* [Task brief]
Transcribe every record in full, keeping it exactly the same.

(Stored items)
________________________________________

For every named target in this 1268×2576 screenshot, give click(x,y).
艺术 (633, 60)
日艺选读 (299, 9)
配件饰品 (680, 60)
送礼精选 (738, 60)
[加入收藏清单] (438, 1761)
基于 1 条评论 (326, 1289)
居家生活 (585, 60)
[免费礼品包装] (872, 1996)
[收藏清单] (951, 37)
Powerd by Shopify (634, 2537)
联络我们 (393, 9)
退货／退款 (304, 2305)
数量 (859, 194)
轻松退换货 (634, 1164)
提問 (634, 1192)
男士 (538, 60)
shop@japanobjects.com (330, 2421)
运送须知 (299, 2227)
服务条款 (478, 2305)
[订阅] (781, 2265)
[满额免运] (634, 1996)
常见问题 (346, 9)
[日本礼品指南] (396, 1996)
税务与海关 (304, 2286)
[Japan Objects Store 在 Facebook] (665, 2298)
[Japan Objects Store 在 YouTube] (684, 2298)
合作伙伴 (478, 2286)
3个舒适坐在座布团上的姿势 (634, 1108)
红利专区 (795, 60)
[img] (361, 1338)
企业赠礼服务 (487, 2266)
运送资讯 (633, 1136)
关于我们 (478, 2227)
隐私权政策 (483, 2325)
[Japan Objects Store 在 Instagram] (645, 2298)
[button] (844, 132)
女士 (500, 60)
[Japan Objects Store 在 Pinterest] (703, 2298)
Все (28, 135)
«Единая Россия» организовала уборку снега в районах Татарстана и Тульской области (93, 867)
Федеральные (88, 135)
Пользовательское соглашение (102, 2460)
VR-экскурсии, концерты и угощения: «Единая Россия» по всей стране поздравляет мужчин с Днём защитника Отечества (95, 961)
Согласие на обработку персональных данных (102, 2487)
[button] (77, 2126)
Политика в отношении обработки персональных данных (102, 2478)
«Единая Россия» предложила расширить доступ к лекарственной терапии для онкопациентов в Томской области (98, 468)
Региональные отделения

________________________________________

* [Answer to this exercise]
For every named target in this 1268×2576 screenshot, give click(x,y).
艺术 (633, 60)
日艺选读 (299, 9)
配件饰品 (680, 60)
送礼精选 (738, 60)
[加入收藏清单] (438, 1761)
基于 1 条评论 (326, 1289)
居家生活 (585, 60)
[免费礼品包装] (872, 1996)
[收藏清单] (951, 37)
Powerd by Shopify (634, 2537)
联络我们 (393, 9)
退货／退款 (304, 2305)
数量 (859, 194)
轻松退换货 (634, 1164)
提問 (634, 1192)
男士 (538, 60)
shop@japanobjects.com (330, 2421)
运送须知 (299, 2227)
服务条款 (478, 2305)
[订阅] (781, 2265)
[满额免运] (634, 1996)
常见问题 (346, 9)
[日本礼品指南] (396, 1996)
税务与海关 (304, 2286)
[Japan Objects Store 在 Facebook] (665, 2298)
[Japan Objects Store 在 YouTube] (684, 2298)
合作伙伴 (478, 2286)
3个舒适坐在座布团上的姿势 (634, 1108)
红利专区 (795, 60)
[img] (361, 1338)
企业赠礼服务 (487, 2266)
运送资讯 (633, 1136)
关于我们 (478, 2227)
隐私权政策 (483, 2325)
[Japan Objects Store 在 Instagram] (645, 2298)
[button] (844, 132)
女士 (500, 60)
[Japan Objects Store 在 Pinterest] (703, 2298)
Все (28, 135)
«Единая Россия» организовала уборку снега в районах Татарстана и Тульской области (93, 867)
Федеральные (88, 135)
Пользовательское соглашение (102, 2460)
VR-экскурсии, концерты и угощения: «Единая Россия» по всей стране поздравляет мужчин с Днём защитника Отечества (95, 961)
Согласие на обработку персональных данных (102, 2487)
[button] (77, 2126)
Политика в отношении обработки персональных данных (102, 2478)
«Единая Россия» предложила расширить доступ к лекарственной терапии для онкопациентов в Томской области (98, 468)
Региональные отделения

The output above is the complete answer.